Vastgelegde gegevens:
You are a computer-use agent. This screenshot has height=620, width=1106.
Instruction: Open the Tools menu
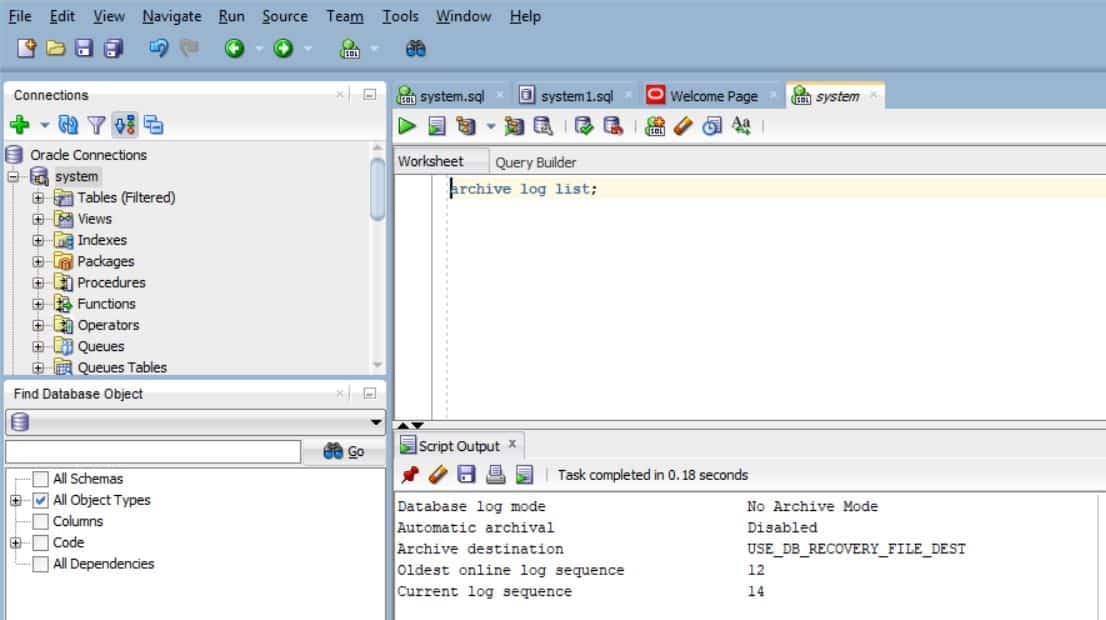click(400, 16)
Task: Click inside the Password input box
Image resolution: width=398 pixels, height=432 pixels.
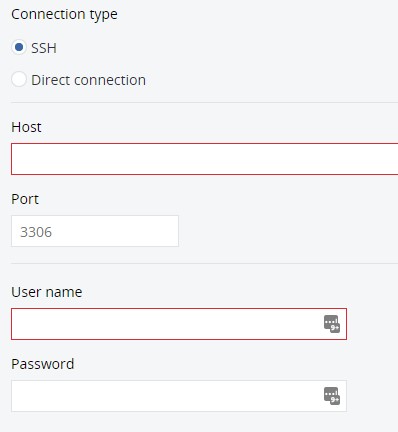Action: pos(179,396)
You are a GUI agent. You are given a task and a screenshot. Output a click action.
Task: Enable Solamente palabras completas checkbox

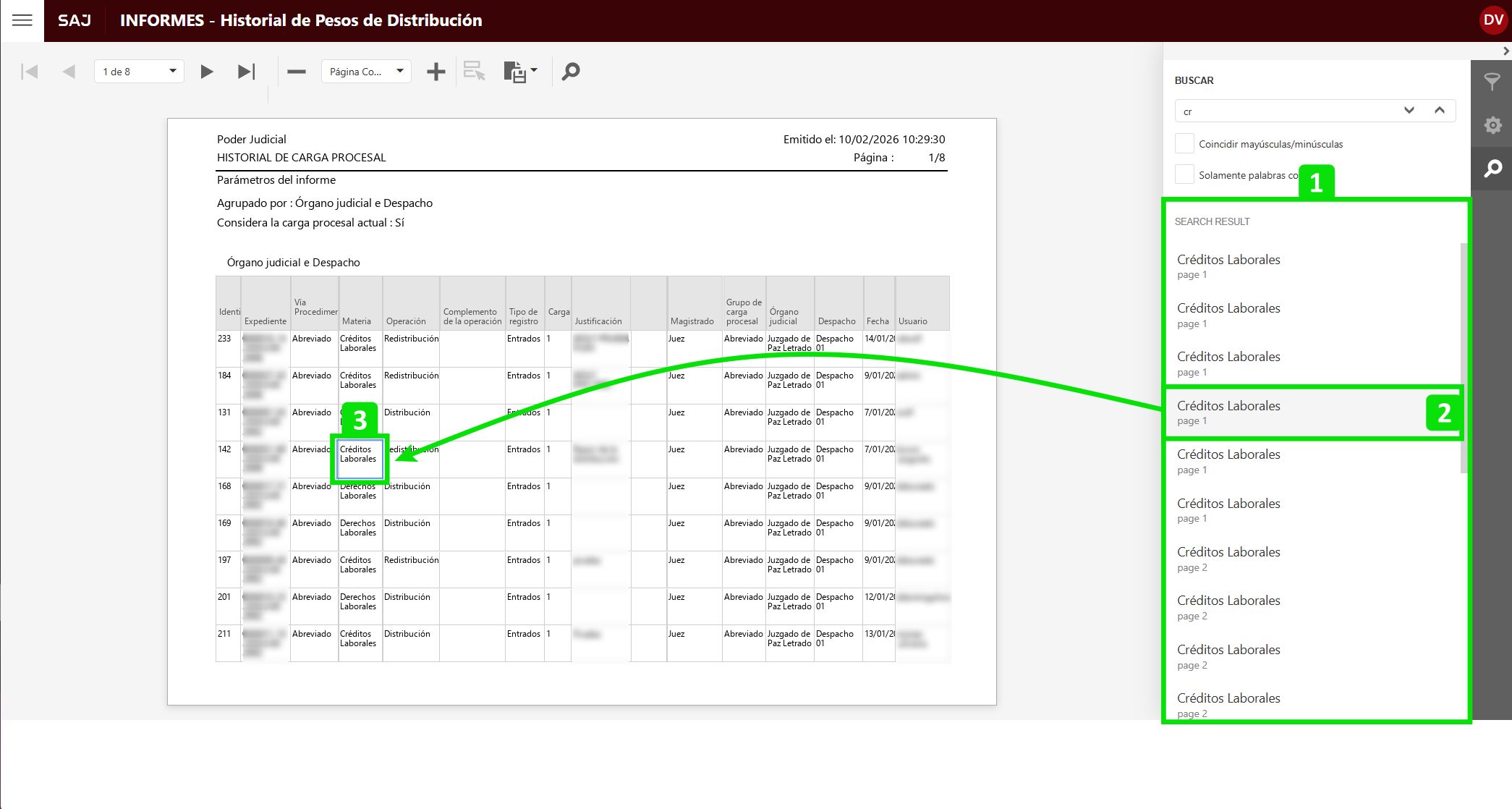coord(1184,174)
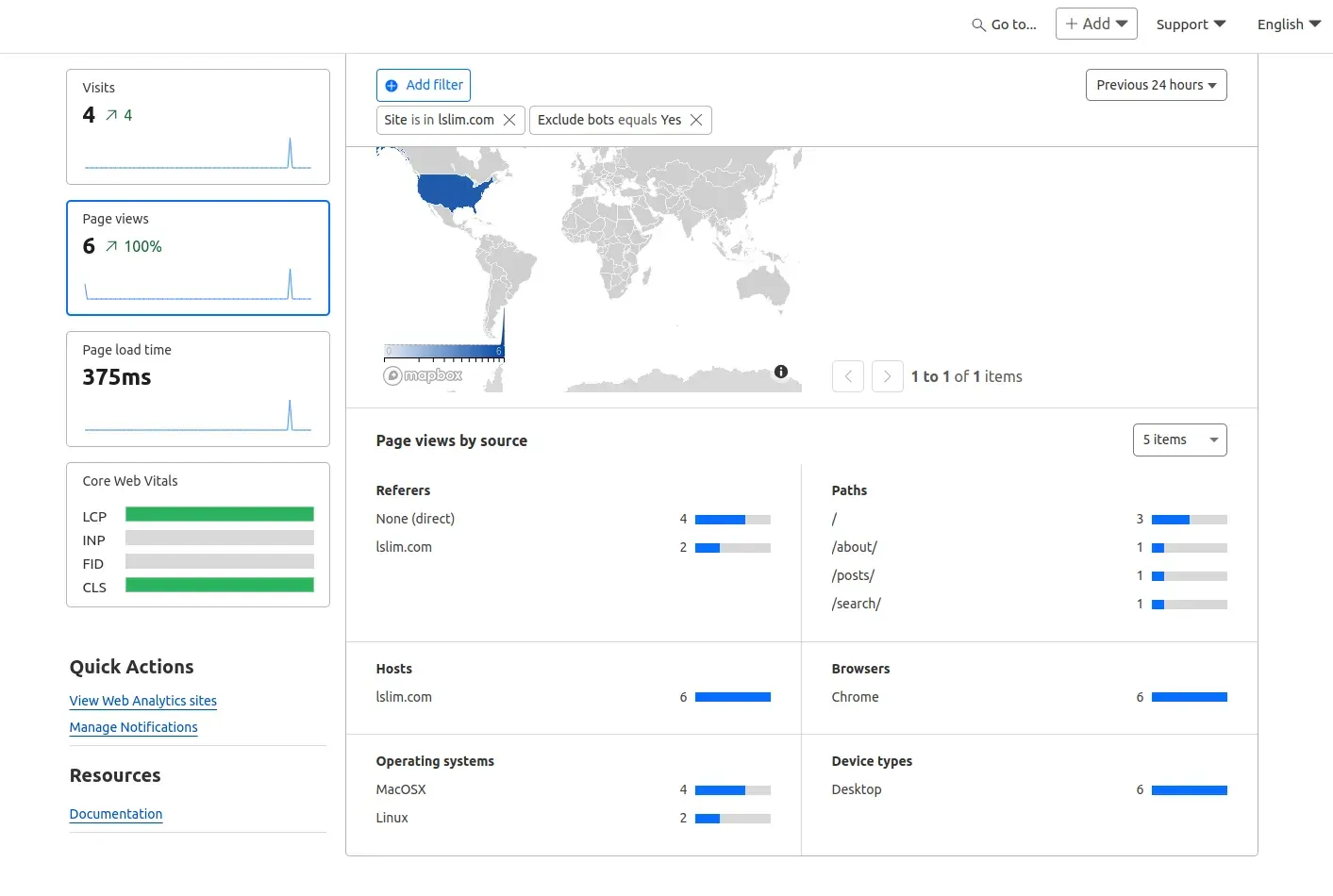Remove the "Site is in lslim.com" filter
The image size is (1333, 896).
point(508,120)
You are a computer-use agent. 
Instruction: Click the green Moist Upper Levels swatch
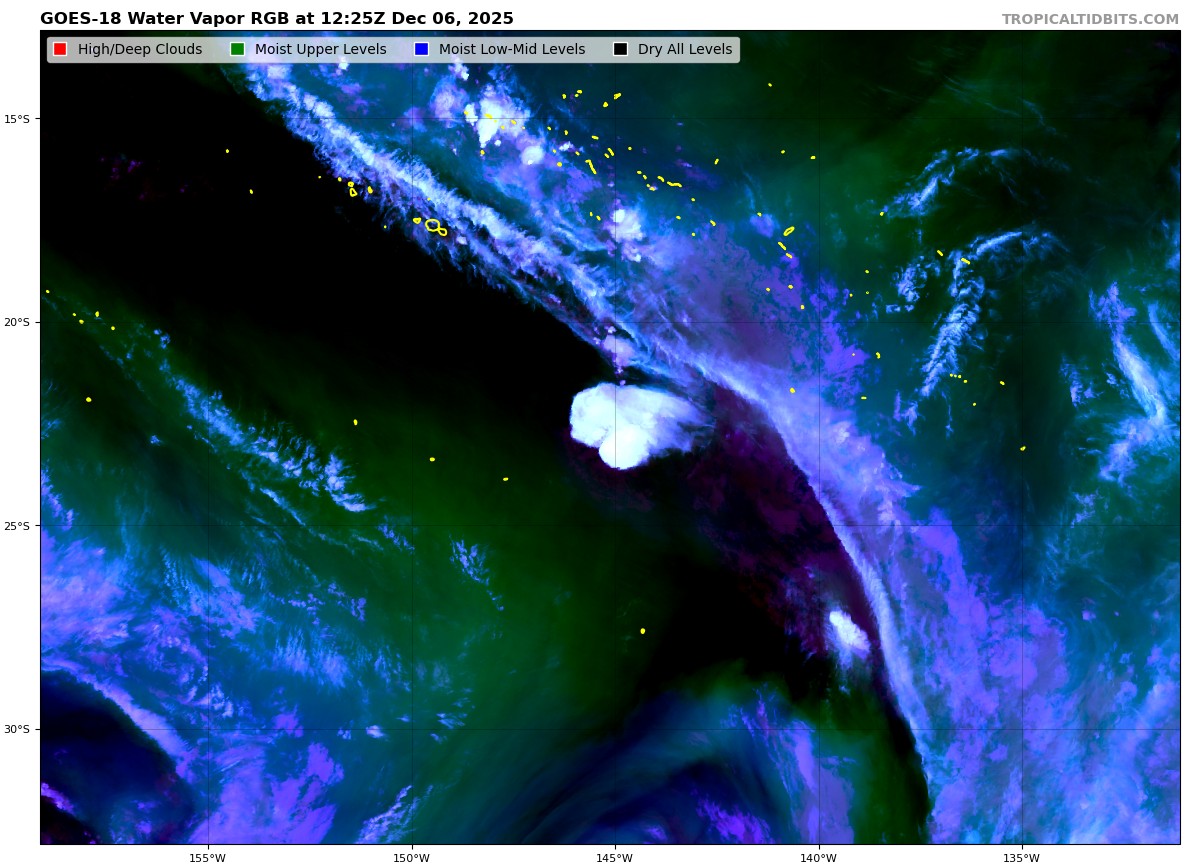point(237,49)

Wat je doet:
Tel in hoeveel regels van de gegevens het woord "agent" voorkomt, waarbij hoofdletters en kleine letters als verschillend gelden. Geef alleen dat aantal.

Volledig antwoord:
3